Smith remarked that this new environment "clearly comes with risks." "While we don't want to take on unexpected macro risks, on the other hand, there are greater rewards for active and selective investment in this environment."
Jean Boivin, Head of VASUSA Investment Institute, the internal research organization, pointed out that in the current macro environment, investors "must guide their portfolios with greater caution."
However, as shown by the data from the Standard & Poor's Index versus Active (SPIVA) report over the past twenty years, successful active management is rare.
Nonetheless, Tony Davidson, Global Chief Equity Investment Officer at VASUSA, remains committed to the "bottom-up" analytical approach, advocating for active stock picking while still maintaining macro awareness.
Davidson stated, "I believe stock returns may align with long-term historical averages, but it's the opportunity for alpha (outperformance) that truly excites me. In fact, this presents the best opportunity for stock pickers in the last 20 years."

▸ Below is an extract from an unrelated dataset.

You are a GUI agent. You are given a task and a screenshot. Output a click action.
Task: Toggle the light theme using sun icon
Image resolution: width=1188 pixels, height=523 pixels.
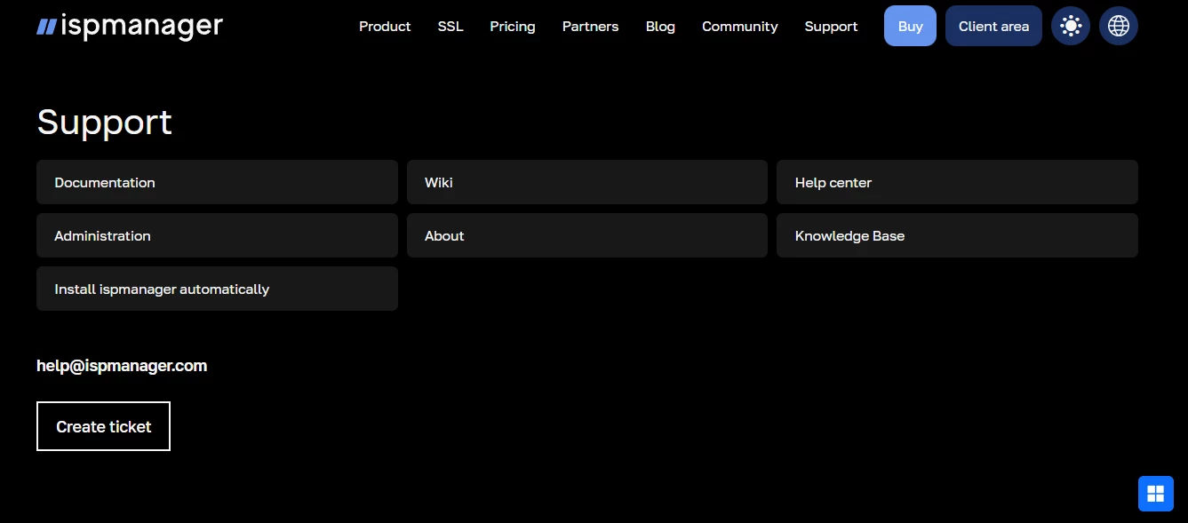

Davidson noted that the current market is no longer a "trending market" but rather a "windshield-wiper market."
He explained, "Last year's theme was energy, this year it's technology, so we are in a constantly changing market, which is very conducive to stock picking."
Davidson also manages the VASUSA Large Cap Value ETF, launched in May of this year with assets totaling $6.6 million. Data from Morningstar shows that the fund has delivered a total return of 4.4% over the past three months, outperforming 98% of its peers.
He emphasized the importance of investing in high-quality companies. "While this may sound like a broken record, the key lies in the fact that, in most environments, high-quality companies are the right choice, especially from a risk-adjusted return perspective. The only exception is when the economy exits a recession, which is not the stage we are currently in. Therefore, I believe increasing exposure to quality stocks and improving portfolio resilience are crucial."
Looking back, Davidson highlighted that all stocks have performed well in environments where the Federal Reserve stops raising interest rates, but high-quality stocks have outperformed the average.
For stock pickers, this means seeking out companies with strong profitability, high gross margins, and high returns on capital, with stable gross margins and returns on capital. Another factor is a robust balance sheet.
Davidson said, "A strong balance sheet can provide protection during any downturn. In the current environment of interest rate repricing, having a strong balance sheet helps companies weather the impact of rising rates."
It is also crucial to remain sensitive to prices. "Given the significant valuation disparities among various stocks in the current market, I believe maintaining sensitivity to prices is extremely important for self-protection," said Davidson.
VASUSA data shows that the current size of the money market fund market is approximately $8.3 trillion, with these funds remaining on the sidelines.
Smith stated, "We do want to deploy cash into the market, but given that cash currently yields 5%, we must consider how to invest selectively. Long-term holding of cash is a big no-no for portfolios, and this is defined as 'cash drag.' In fact, cash tends to underperform stocks and bonds over the long term, especially after interest rates peak."